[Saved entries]
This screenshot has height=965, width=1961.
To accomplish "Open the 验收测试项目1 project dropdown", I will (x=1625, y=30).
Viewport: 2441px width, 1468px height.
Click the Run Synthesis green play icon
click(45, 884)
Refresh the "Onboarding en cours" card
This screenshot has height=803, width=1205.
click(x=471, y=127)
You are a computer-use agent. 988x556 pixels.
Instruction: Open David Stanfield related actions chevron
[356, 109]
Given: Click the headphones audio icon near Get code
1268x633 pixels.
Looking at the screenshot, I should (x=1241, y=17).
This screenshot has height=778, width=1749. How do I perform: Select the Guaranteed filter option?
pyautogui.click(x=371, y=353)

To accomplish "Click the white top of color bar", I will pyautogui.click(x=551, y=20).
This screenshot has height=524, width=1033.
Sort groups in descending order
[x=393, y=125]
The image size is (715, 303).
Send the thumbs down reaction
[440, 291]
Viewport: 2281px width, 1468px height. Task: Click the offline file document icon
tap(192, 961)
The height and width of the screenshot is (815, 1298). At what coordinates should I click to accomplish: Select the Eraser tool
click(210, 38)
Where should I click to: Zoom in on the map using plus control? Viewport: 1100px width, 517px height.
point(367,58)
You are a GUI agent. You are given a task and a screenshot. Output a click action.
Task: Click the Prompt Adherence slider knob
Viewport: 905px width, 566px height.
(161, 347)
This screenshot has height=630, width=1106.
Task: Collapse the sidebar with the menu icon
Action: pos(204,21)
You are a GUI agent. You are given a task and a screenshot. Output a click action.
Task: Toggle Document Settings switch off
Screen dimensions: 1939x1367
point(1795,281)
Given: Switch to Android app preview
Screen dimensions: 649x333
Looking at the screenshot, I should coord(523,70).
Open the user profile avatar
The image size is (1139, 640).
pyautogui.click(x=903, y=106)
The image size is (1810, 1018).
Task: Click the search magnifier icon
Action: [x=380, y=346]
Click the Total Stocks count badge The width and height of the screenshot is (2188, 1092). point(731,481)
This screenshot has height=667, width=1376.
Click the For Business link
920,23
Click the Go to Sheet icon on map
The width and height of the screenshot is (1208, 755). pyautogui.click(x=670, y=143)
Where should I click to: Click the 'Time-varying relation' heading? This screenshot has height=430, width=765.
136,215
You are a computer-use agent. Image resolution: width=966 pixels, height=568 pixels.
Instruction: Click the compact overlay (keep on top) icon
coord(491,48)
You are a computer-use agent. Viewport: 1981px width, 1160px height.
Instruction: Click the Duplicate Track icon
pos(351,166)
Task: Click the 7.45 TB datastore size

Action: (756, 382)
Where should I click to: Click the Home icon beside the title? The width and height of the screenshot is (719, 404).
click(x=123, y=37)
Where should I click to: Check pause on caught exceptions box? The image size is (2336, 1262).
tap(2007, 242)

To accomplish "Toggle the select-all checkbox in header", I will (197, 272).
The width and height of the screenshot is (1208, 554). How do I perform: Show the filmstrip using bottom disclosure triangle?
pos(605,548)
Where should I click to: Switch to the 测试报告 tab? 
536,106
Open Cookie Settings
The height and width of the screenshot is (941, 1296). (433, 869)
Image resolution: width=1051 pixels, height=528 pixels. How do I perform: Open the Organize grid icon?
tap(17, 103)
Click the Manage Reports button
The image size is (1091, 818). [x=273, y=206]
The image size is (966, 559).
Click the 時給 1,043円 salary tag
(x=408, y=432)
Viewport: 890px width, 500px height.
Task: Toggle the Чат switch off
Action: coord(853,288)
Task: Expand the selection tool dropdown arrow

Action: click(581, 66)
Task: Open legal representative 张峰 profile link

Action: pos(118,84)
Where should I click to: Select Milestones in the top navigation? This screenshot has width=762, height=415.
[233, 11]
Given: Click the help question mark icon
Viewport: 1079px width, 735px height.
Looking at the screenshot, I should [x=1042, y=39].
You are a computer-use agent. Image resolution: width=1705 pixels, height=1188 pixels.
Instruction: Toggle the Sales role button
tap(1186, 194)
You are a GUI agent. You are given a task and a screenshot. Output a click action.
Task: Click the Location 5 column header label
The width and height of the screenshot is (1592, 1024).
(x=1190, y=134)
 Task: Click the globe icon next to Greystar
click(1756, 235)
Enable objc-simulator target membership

__EXERCISE GOAL__:
Your answer must be the lines above, unchanged, from the first one through the line that holds "You are a computer-use agent. 988x556 pixels.", inclusive, and no others.

__OUTPUT OF THE TASK__:
This screenshot has height=965, width=1961.
To accomplish "Open the 验收测试项目1 project dropdown", I will (x=1625, y=30).
Viewport: 2441px width, 1468px height.
Click the Run Synthesis green play icon
click(45, 884)
Refresh the "Onboarding en cours" card
This screenshot has height=803, width=1205.
click(x=471, y=127)
You are a computer-use agent. 988x556 pixels.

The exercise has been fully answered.